# [Directions]
Copy out the line that contains "The height and width of the screenshot is (1056, 588)." and the lines after it through the final one in the entries below, exactly, with no other lines.

# [Given data]

+===+

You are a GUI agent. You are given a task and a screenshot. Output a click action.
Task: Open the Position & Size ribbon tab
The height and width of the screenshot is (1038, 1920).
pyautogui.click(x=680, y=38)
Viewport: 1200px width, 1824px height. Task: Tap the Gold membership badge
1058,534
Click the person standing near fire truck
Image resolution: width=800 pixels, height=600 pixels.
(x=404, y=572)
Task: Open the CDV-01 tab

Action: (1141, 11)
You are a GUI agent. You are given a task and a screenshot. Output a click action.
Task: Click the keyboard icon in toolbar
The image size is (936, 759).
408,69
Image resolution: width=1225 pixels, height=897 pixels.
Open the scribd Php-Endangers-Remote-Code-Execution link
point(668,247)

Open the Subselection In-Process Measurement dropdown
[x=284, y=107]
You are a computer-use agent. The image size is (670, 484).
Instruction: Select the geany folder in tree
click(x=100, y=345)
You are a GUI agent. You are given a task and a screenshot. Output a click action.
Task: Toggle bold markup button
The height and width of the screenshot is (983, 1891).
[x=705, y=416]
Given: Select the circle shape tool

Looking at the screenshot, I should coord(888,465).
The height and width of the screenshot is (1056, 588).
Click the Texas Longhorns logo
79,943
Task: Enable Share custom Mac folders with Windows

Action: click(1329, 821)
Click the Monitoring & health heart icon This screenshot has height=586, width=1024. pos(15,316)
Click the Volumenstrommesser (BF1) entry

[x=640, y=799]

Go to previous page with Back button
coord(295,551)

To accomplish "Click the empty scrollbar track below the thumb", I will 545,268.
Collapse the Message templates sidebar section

+===+

# [Written solution]
The height and width of the screenshot is (1056, 588).
Click the Texas Longhorns logo
79,943
Task: Enable Share custom Mac folders with Windows

Action: click(1329, 821)
Click the Monitoring & health heart icon This screenshot has height=586, width=1024. pos(15,316)
Click the Volumenstrommesser (BF1) entry

[x=640, y=799]

Go to previous page with Back button
coord(295,551)

To accomplish "Click the empty scrollbar track below the thumb", I will 545,268.
Collapse the Message templates sidebar section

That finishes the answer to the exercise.